Large model capacity enough to perfectly memorize/interpolate data may not be a bad thing. A phenomenon known as "deep double descent" says that increasing modeling capacity relative to the dataset size can reduce generalization error, even after the model achieves perfect training performance (see work by Mikhail Belkin [0] and empirical demonstrations on large deep learning tasks by researchers from Harvard/OpenAI [1]).
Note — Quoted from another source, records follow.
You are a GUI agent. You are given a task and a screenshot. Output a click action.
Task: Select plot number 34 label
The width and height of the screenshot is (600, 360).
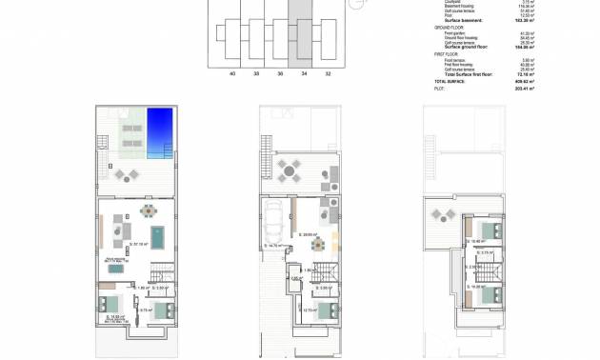[x=304, y=72]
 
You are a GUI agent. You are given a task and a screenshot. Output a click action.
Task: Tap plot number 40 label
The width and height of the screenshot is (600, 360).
[x=230, y=72]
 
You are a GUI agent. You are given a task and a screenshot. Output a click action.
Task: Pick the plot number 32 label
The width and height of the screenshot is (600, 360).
[x=329, y=72]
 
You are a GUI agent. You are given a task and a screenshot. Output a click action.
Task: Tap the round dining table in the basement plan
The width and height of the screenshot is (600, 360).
[x=147, y=210]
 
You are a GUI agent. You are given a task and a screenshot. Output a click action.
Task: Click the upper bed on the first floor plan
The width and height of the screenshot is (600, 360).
[x=491, y=231]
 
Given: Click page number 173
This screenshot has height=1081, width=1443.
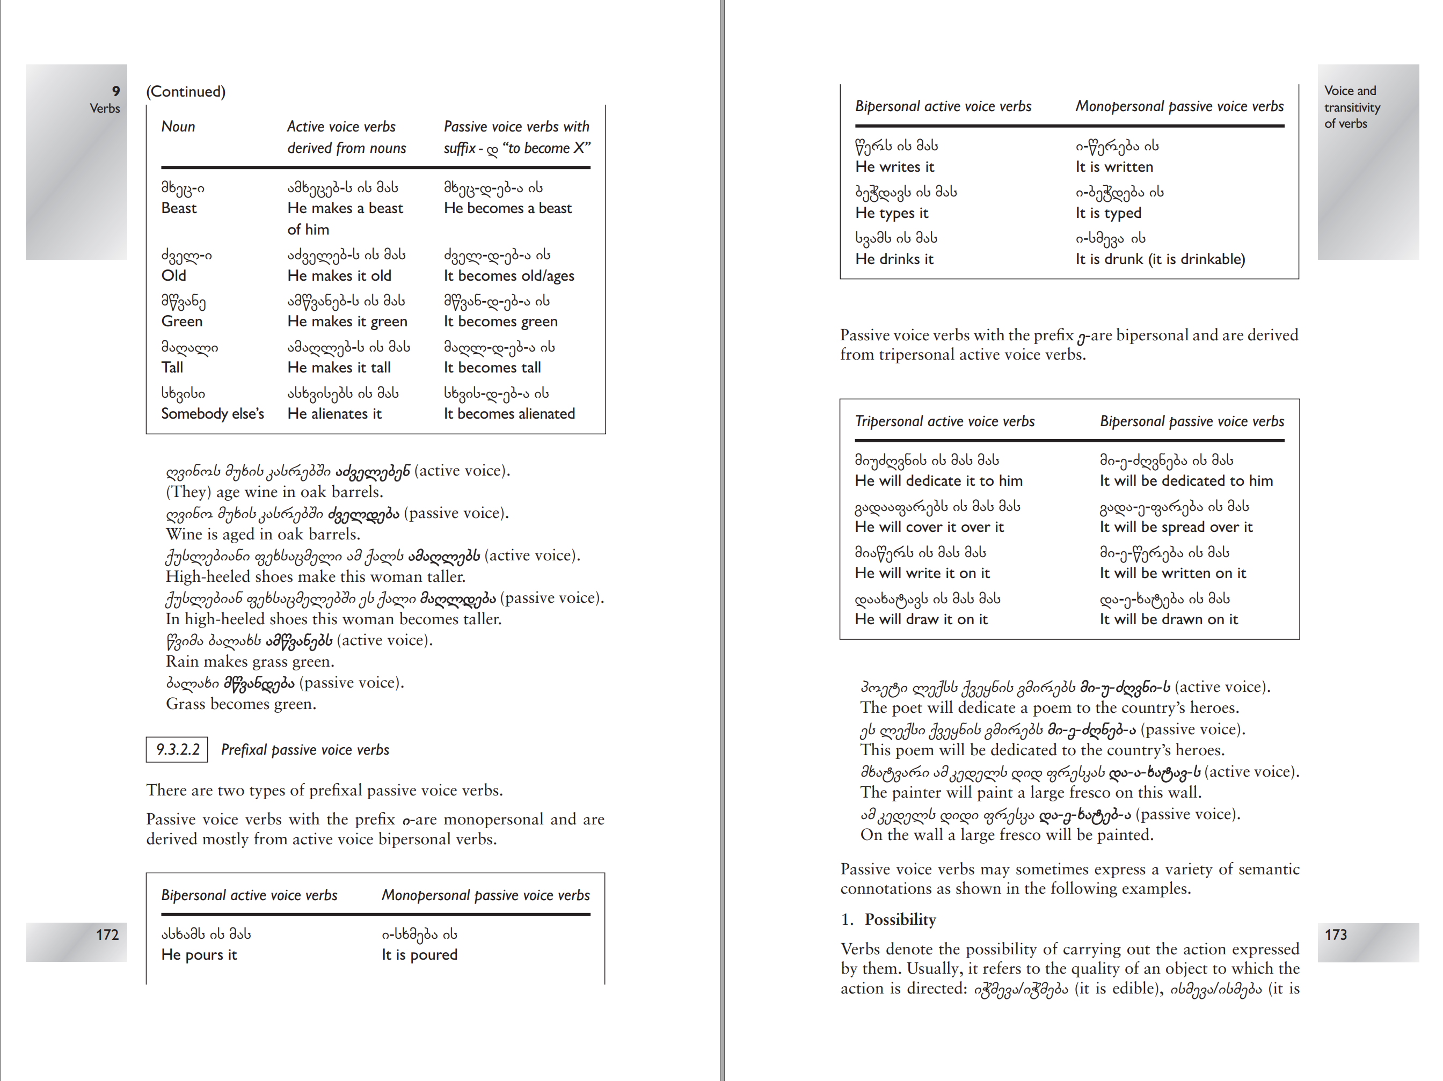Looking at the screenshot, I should (x=1335, y=934).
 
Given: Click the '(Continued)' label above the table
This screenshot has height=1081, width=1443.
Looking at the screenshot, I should (x=186, y=91).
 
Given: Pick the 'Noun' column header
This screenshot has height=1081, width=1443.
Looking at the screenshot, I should (x=178, y=127).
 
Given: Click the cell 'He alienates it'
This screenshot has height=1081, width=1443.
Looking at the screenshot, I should (x=334, y=414).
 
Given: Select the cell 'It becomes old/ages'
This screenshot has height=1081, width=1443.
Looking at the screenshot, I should (x=509, y=275).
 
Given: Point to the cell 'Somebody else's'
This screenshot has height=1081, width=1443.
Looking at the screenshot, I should (x=213, y=414).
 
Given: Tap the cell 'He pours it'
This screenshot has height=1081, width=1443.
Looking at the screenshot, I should (x=199, y=954).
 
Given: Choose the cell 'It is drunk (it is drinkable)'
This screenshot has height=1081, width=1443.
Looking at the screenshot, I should (x=1160, y=259).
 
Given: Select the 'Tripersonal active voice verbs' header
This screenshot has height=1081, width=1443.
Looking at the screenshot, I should (x=945, y=421).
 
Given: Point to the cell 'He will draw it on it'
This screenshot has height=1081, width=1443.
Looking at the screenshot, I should (x=921, y=619).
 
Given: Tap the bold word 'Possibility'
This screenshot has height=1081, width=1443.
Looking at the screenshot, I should (x=900, y=919).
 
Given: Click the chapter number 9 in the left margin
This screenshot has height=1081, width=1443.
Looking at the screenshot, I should (x=116, y=91).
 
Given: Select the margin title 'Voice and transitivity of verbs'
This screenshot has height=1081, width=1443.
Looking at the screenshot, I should (x=1352, y=107).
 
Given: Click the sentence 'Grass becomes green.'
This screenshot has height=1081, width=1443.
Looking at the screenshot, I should (x=240, y=704).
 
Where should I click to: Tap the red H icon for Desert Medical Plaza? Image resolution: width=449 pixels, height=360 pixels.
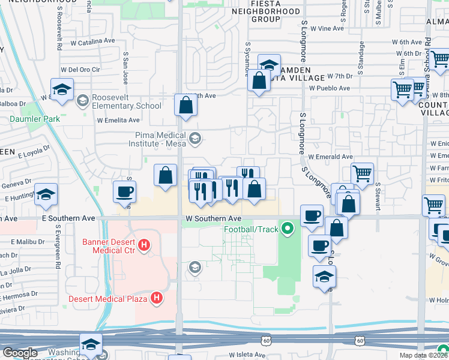click(157, 298)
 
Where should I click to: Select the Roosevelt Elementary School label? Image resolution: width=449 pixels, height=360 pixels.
click(127, 101)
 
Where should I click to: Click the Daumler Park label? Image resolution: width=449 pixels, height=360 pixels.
click(35, 119)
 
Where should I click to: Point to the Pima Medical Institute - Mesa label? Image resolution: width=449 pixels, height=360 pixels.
click(159, 140)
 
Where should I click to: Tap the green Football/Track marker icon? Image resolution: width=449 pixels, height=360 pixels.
click(288, 229)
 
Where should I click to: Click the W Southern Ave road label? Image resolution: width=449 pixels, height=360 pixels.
click(213, 218)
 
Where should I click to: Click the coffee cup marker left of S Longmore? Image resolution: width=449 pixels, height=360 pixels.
click(312, 215)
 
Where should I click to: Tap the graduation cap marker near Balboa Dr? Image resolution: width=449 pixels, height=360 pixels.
click(62, 90)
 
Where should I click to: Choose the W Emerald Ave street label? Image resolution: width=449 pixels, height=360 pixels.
click(330, 157)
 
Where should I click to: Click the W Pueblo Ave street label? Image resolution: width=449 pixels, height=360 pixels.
click(330, 88)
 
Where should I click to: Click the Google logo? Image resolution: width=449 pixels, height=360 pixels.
click(20, 353)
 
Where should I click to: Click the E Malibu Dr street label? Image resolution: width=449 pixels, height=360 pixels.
click(28, 242)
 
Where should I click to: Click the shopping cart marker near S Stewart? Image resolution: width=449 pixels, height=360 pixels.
click(362, 174)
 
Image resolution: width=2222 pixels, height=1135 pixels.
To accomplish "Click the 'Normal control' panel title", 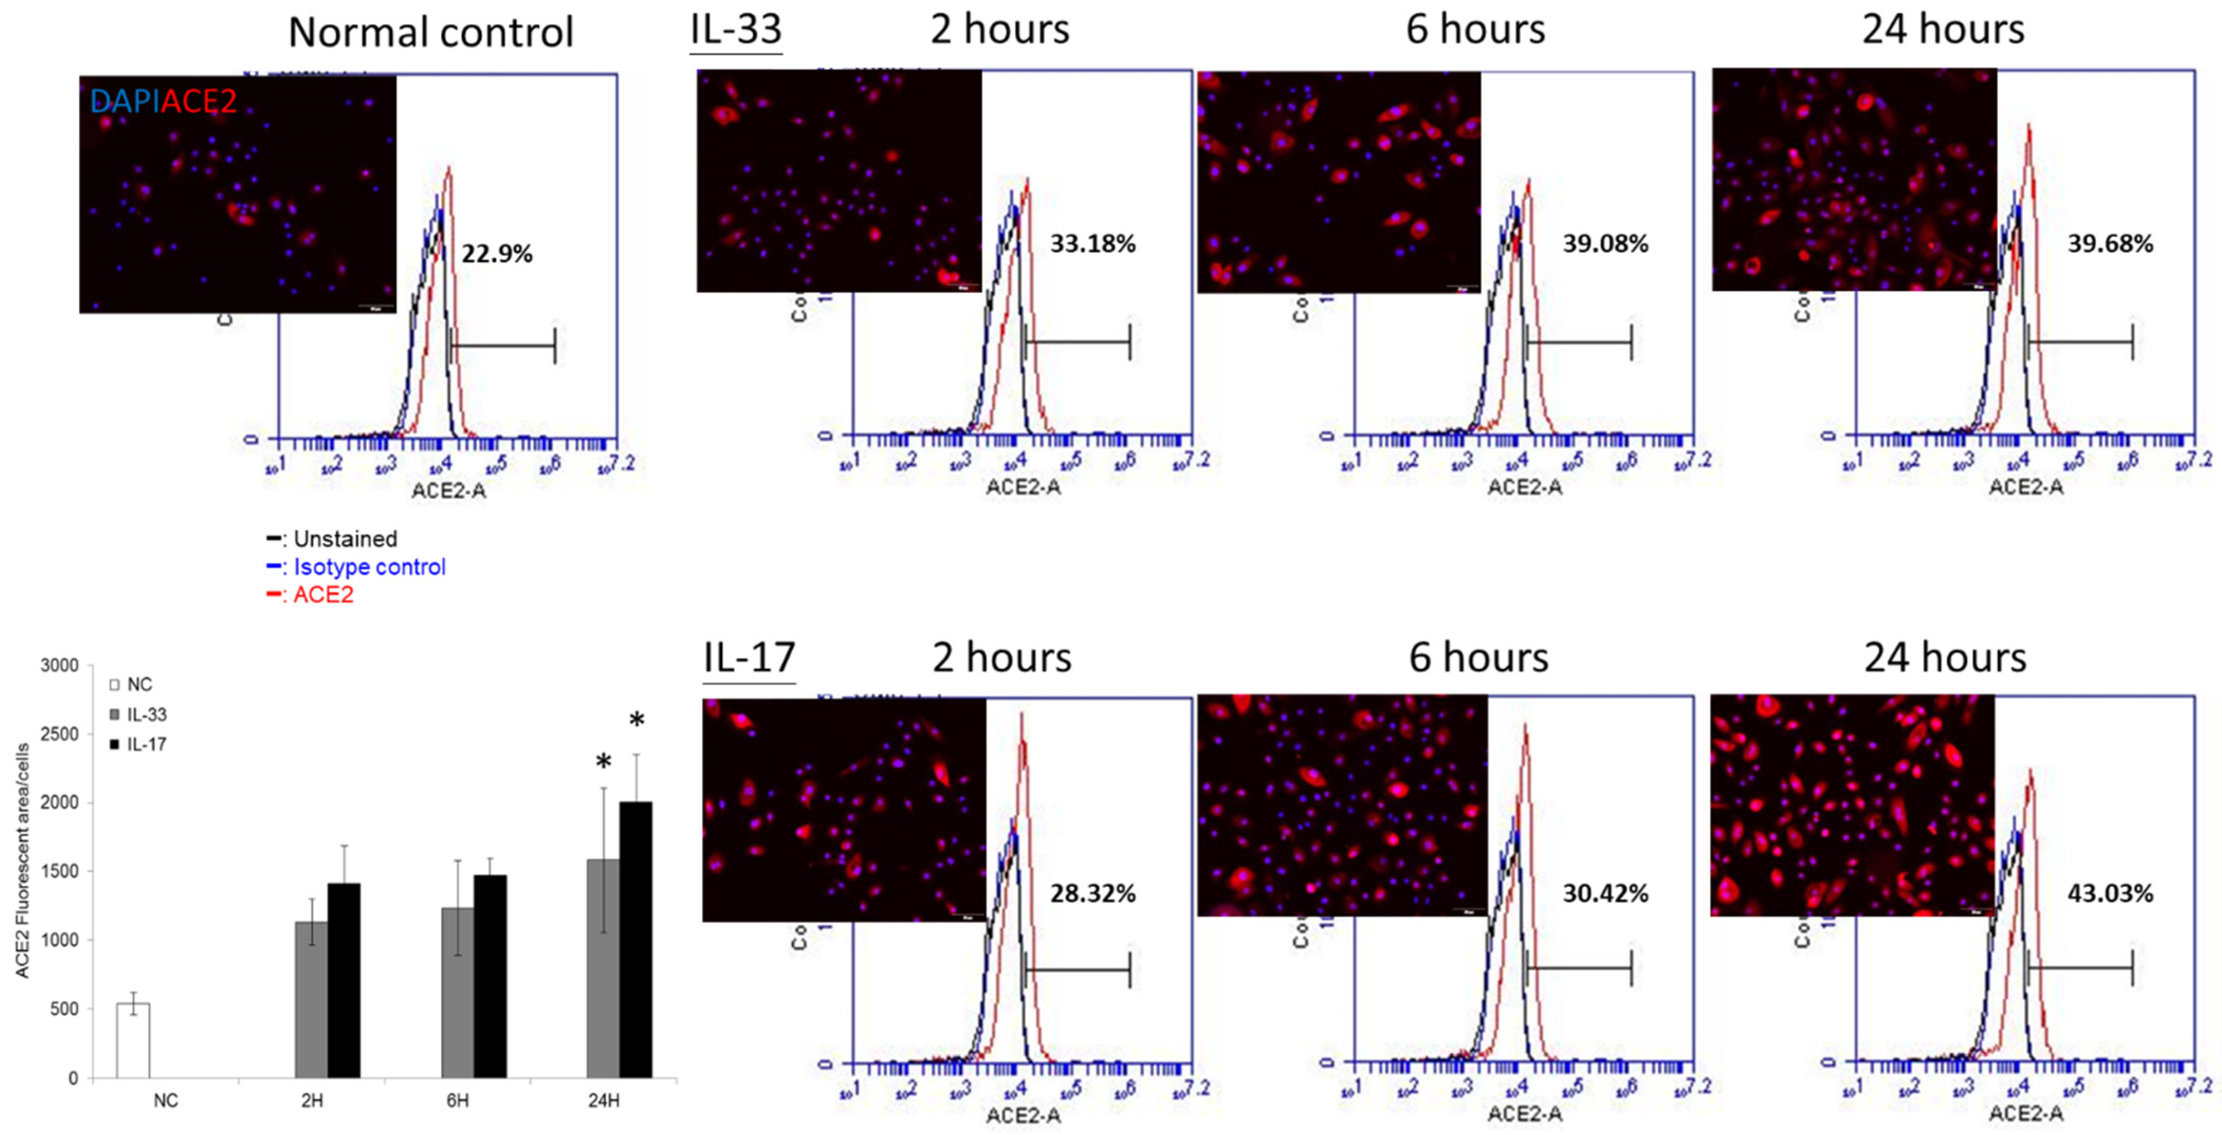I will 430,33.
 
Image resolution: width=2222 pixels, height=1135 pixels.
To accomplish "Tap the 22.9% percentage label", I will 497,254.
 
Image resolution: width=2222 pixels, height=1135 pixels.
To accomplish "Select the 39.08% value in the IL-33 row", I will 1605,244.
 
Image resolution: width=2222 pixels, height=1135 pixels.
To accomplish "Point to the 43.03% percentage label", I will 2110,893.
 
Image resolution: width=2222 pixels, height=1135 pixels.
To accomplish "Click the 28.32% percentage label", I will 1092,893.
Other work argues that memorization is critical to good performance on real-world tasks where the data distribution is often long-tailed [2]: to perform well at tasks where the training data set only has 1 or 2 examples, it's best to memorize those labels, rather than extrapolate from other data (which a lower capacity model may prefer to do).
I think there's something critical about the implicit data universe being considered in the test and training data, and in these randomized datasets. Memorizing elephants isn't necessarily a bad thing if you can be assured there are actually elephants in the data, or if your job is to reproduce some data that has some highly non-random, low entropy (in an abstract sense) features.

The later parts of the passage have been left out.